Privacy policies alone, no matter how easy to understand, will never fully replace legal safeguards and enforcement. Meanwhile, the evidence suggests that a competitive cultural sector need not rely on a suite of new Netflix taxes. Getting the right policy mix will not be easy, but it should emerge a top priority for whoever forms Canada’s next government.


  1. You missed the part of the Conservative platform where they advocate accelerating the implementation of CETA and the TPTPP. By extension, that suggests that, through the trade agreements, they support a copyright three strikes law, extending copyright terms, and mass Internet censorship among other things (not sure if even the people drafting the platform even realized this. Probably stuck to “trade good no matter what” thinking). Additionally, they want to strike a Cabinet committee to examine copyright laws and reform them as needed. Though that doesn’t say much in and of itself, the references to the trade agreements potentially suggests that they might be looking at just implementing the copyright provisions in those trade agreements.

    Otherwise, we seemed to have caught similar elements in both the platforms, though I’ve been able to examine every platform, not just the top two parties:

    I’m admittedly curious to see what your conclusions will be for the remaining party platforms (assuming you intend on doing so of course).

  2. Yes, as Drew mentioned, the Conservatives have done this thing before under Harper. When it came to internet policy and copyright, there was, in my opinion, an improvement.

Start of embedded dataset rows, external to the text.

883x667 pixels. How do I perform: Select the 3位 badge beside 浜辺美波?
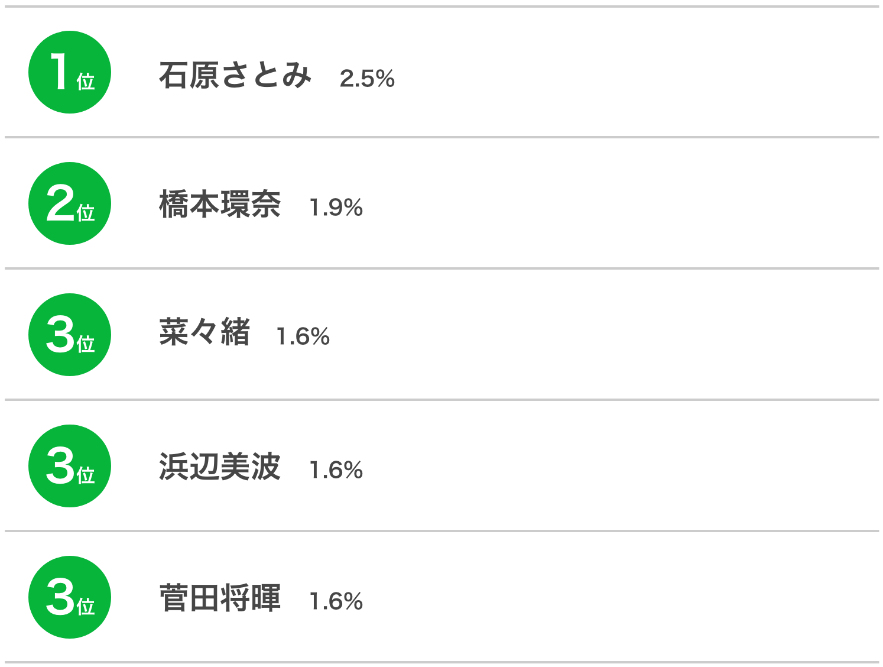(70, 466)
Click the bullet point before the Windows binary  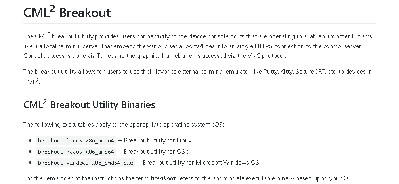[x=30, y=163]

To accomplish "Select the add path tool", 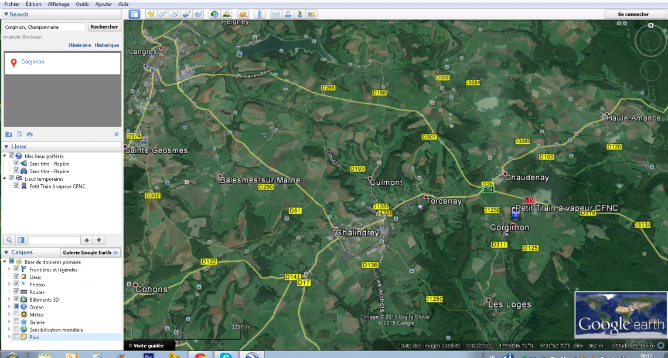I will tap(174, 14).
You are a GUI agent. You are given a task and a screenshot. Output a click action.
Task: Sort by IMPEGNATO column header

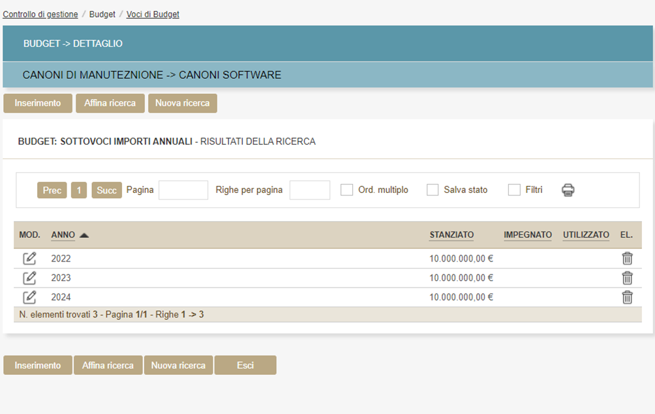528,235
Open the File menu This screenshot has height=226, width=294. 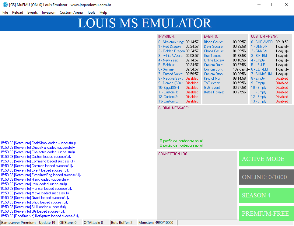tap(5, 12)
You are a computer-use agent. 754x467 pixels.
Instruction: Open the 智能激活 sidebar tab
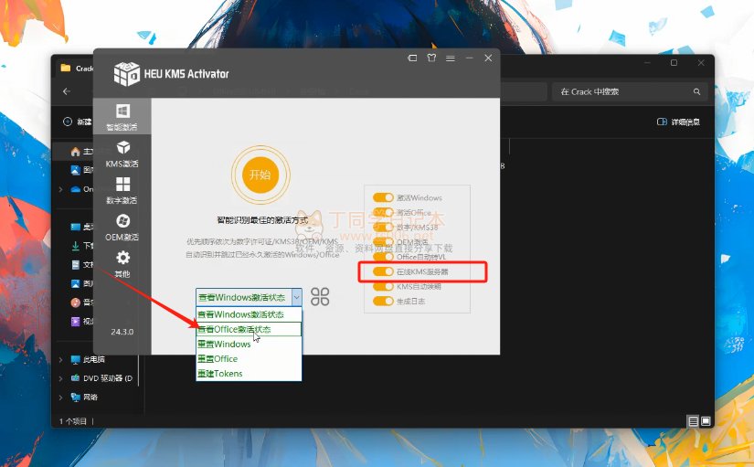[122, 117]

    But Harper and the Conservative party were also very much in favor of selling out the entire country to agreements like the TPP (and they still are). So, I see this as pure hypocrisy. They’ll set public policy that we could live with but behind our backs, they’ll sign agreements ensuring that such policies will be discarded.

    It’s a cowardly way of appearing to do the right thing while maneuvering to make sure the copyright lobbies get their way. And it gives them a out to avoid responsibility. They can just throw their hands and say “We had to because of TPP” and deflect responsibility for their decision.

    I can say many negative things about Harper but he was very intelligent. Awful but smart. It’s too bad the Liberals are taking this approach to copyright issue. It means we’re fucked either way.

  3. Prof Geist: How does one deal with jurisdiction, especially for smaller platforms which might not even involve a corporation anywhere? (Except for the hosting or peering or cloud service?)